Use Olive Oil and Coconut Oil for Cooking
Many people know that organic olive oil is heart healthy, but did you know that coconut oil is good for you too?
Coconut oil contains a substance which is antiviral, antibacterial, and antifungal. Coconut oil will also help your body burn fat.
So use extra virgin olive oil for when you need oil for low heat recipes, for salad dressings, and for other raw uses.
Raw, organic coconut oil can be used for the recipes that require high heat, such as sautéing.
How Omega 3 Fats Help a Healthy Eating Plan
Another fat you need to use in your diet is the Omega 3 fats. These fats will help your heart and brain to function. They also help your body to burn fat and can help reduce inflammation and pain.
Where can you find these fats? Salmon, sardines, anchovies . . . actually, many oily fishes are filled with Omega 3s. Additionally, many nuts, such as hazelnuts and pecans also contain these important fats.
Don’t Forget the Butter!
No, butter is not the enemy. When done right, it can make up part of your healthy eating plan. Saturated fats aren’t the villain behind many of the diseases doctors have blamed them for.
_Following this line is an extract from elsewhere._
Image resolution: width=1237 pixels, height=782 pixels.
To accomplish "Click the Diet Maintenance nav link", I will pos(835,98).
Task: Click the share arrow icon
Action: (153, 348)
Sugar and processed oils are the real culprits. Hydrogenated fats and trans fats are the fats you need to avoid. This is one reason we recommend organic butter instead of the kind most commonly bought in the grocery store.
You can–and need to–eat the proper fats as part of your healthy eating plan. Not only can it help your system function better, it can also help you shed those extra pounds.